Heart PET scan

What is Heart PET Scan?

PET (Positron Emission Tomography) is a modern technique of imaging body tissues and diagnosing whatever problems are present. It provides direct information on the metabolic function of living tissues and organs by using specialized molecular probes to measure the levels of activity in the areas being studied. When used to scan the heart, a PET scan can provide information on the heart’s function, enabling us to observe the heart in action. A Heart PET Scan detects the presence of heart damage among other findings.

Preparation for Heart PET Scan

Most Heart PET scans do not require any special preparation. You will be asked to lie flat on a table while the scan is being taken. You may also be asked to stand or sit depending on your individual case. You should make sure that the area being scanned is free from constricting articles of clothing such as belts or jewelry, as these can interfere with the process of imaging.

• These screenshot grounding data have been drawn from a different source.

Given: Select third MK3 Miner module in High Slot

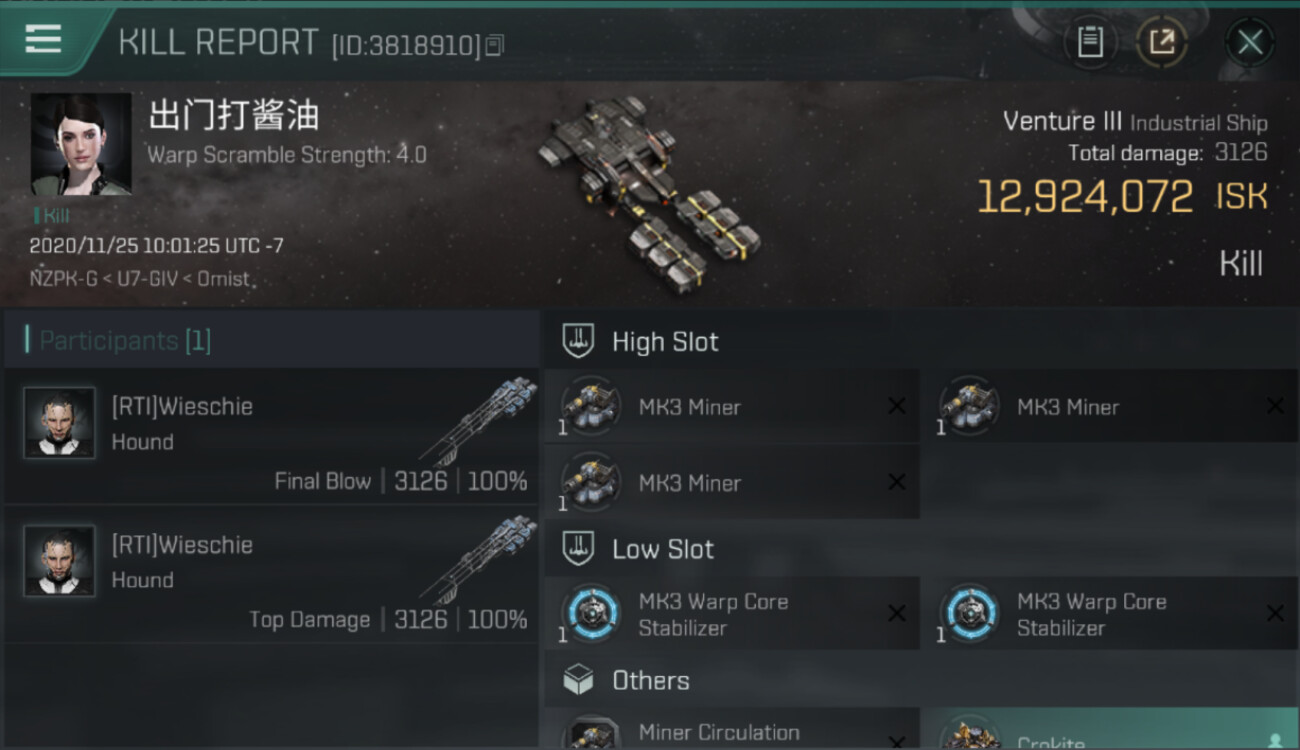Looking at the screenshot, I should 732,482.
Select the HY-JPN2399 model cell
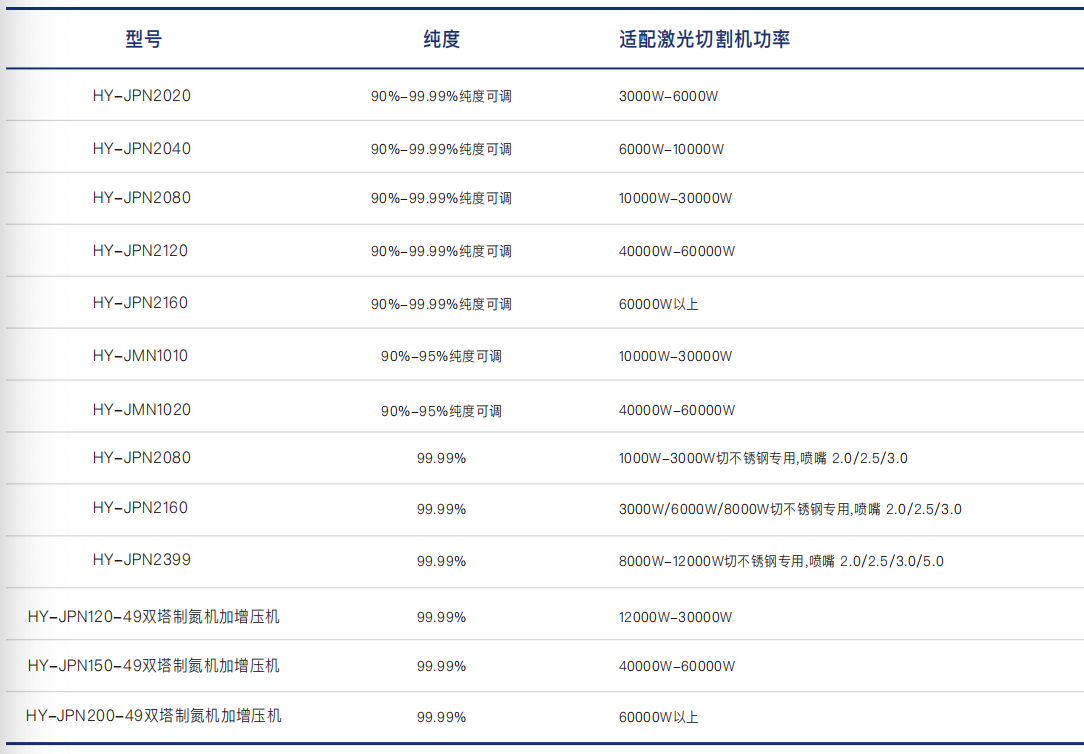1084x754 pixels. pyautogui.click(x=141, y=559)
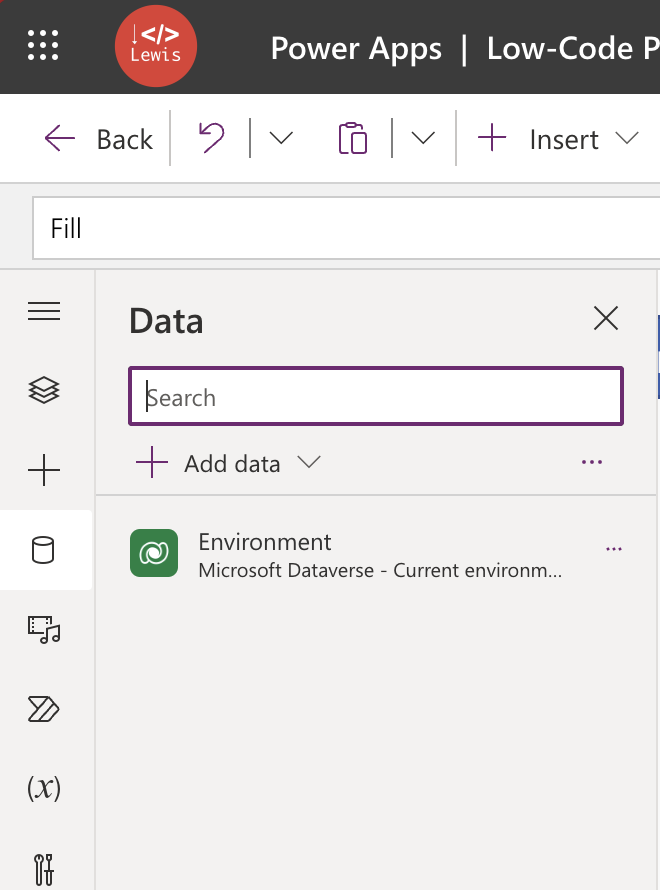Open the Tree view pane
The image size is (660, 890).
click(x=44, y=390)
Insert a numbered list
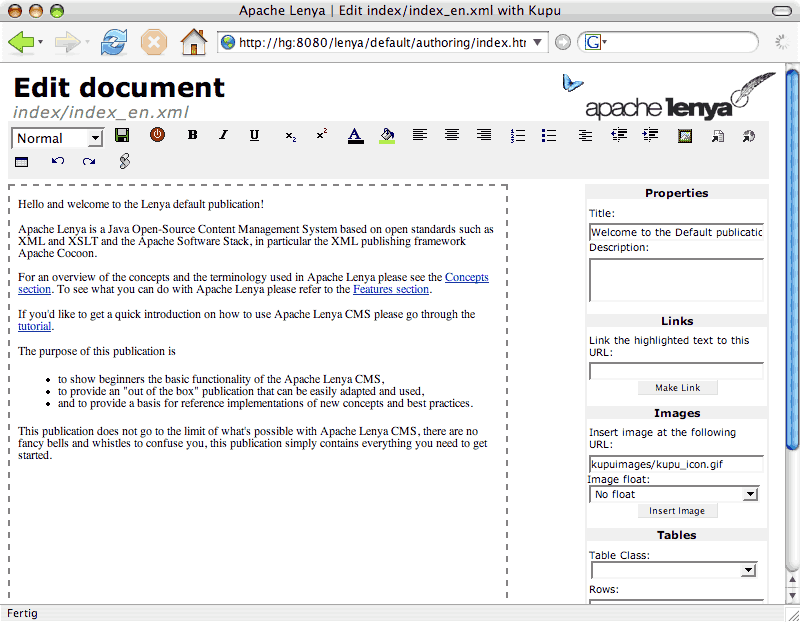This screenshot has height=622, width=800. click(x=517, y=135)
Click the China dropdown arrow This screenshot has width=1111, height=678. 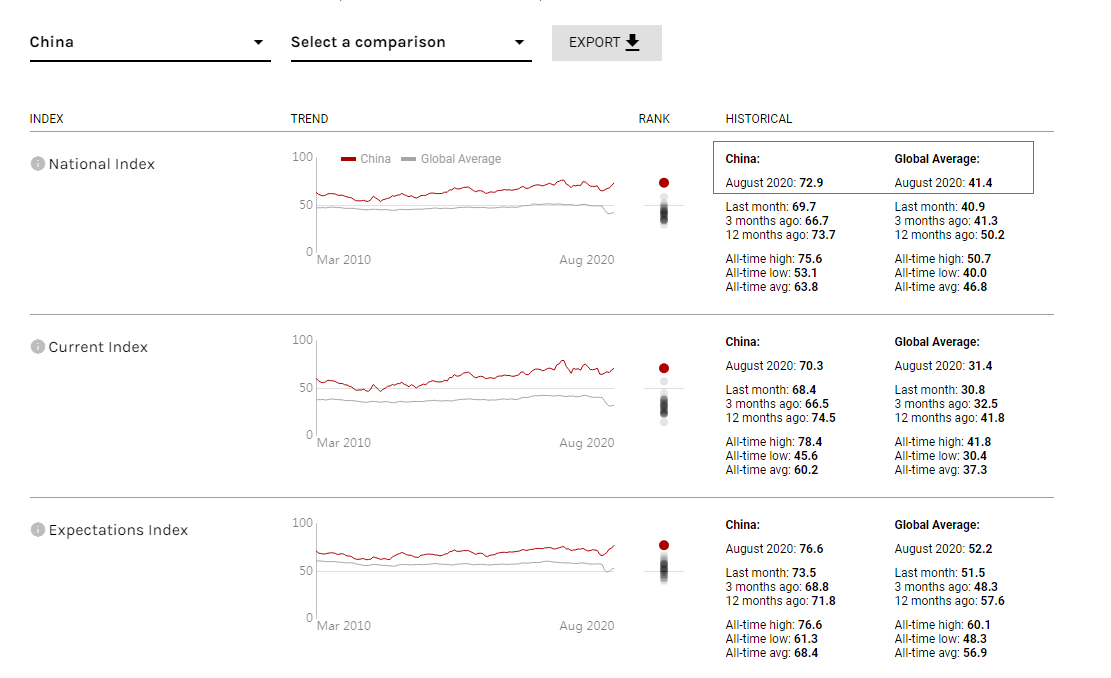point(259,42)
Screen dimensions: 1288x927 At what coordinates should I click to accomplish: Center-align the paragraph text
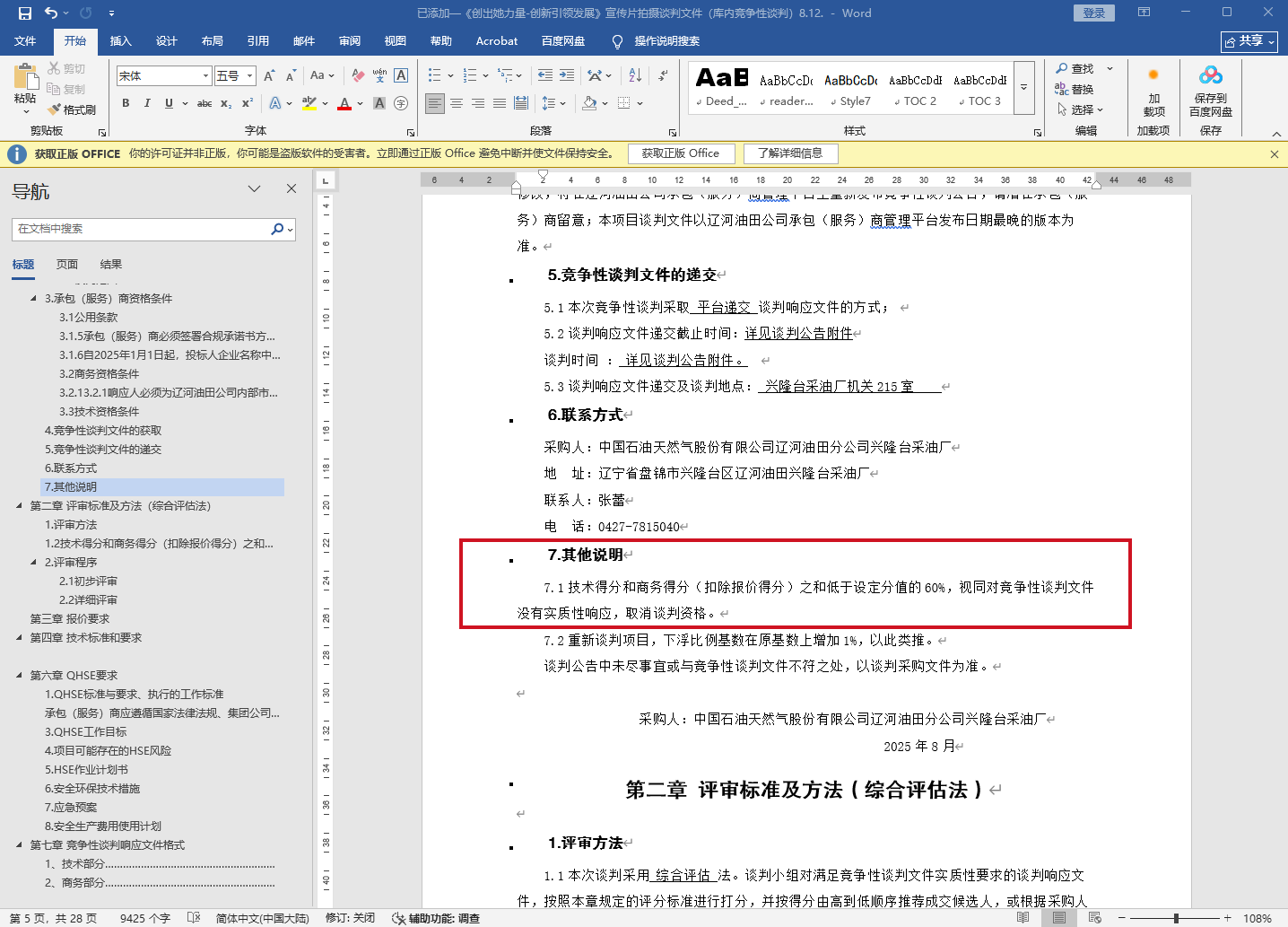[457, 103]
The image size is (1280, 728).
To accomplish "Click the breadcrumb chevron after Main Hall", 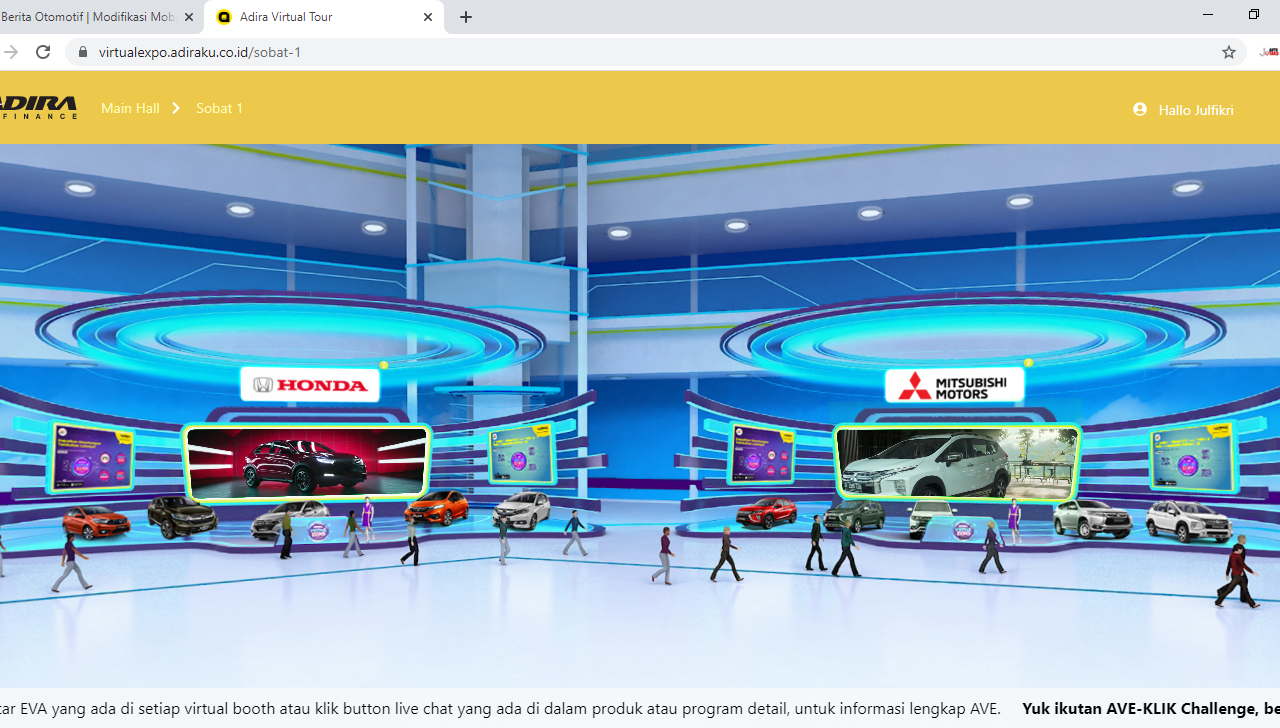I will click(176, 108).
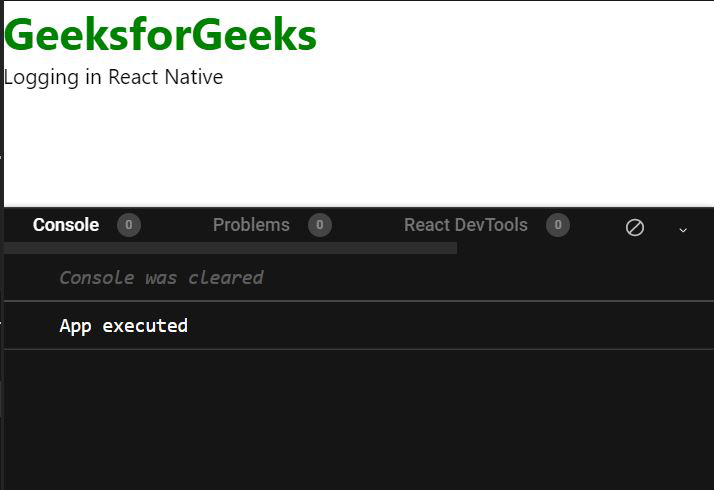Image resolution: width=714 pixels, height=490 pixels.
Task: Click the word 'Native' in the preview subtitle
Action: [194, 77]
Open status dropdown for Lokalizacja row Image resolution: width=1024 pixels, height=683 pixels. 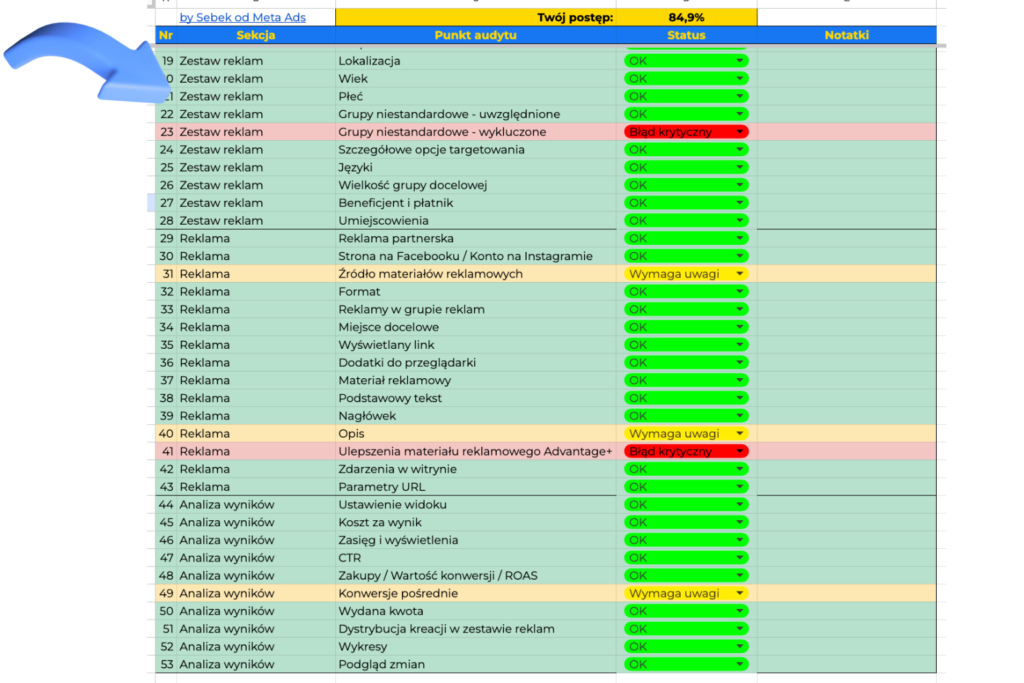(x=740, y=61)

You will also need to inform your technician if you have any allergies or if you have taken any medications or supplements in the last 72 hours prior to the scan.

Types of Heart PET Scans

There are two types of Heart PET scan: A PET perfusion scan and a PET myocardial viability scan. A PET perfusion scan evaluates the heart’s blood supply. It can detect blockages in the coronary arteries that supply the heart muscle with blood. A PET myocardial viability scan measures how well the heart is functioning by detecting areas of myocardial scarring or damage. The information from this type of scan helps doctors decide what kind of treatment, such as angioplasty, bypass surgery, or drug therapy, is most appropriate.

Risks of Heart PET Scan

A Heart PET Scan is a non-invasive, safe procedure with very few risks. It uses radioactive isotopes, such as fluorine-18 and nitrogen-13, that are injected into the patient to provide the functional images of the heart. There is a very small risk of an allergic reaction to the isotopes used during the scan but this rarely happens. There is also a small risk of radiation exposure, but this is greatly minimized with modern scanning technology.

Why it is Done

PET scans provide important information about the heart’s function that can be used to diagnose and evaluate various conditions, such as heart attack, congestive heart failure, and coronary artery disease. The scan can help doctors decide which treatments might be most effective. It can also be used to monitor the progression of treatment and to detect recurrent heart tissue damage.

When to do Heart PET Scan

A Heart PET scan is usually performed by a doctor who suspects that there may be an issue with the patient’s heart or if further testing is needed to confirm a diagnosis. A Heart PET scan may also be recommended if changes in heart structure or function have been noted on other tests, such as an X-ray, MRI, or CT scan, or if certain treatments, such as chemotherapy, are planned for the patient.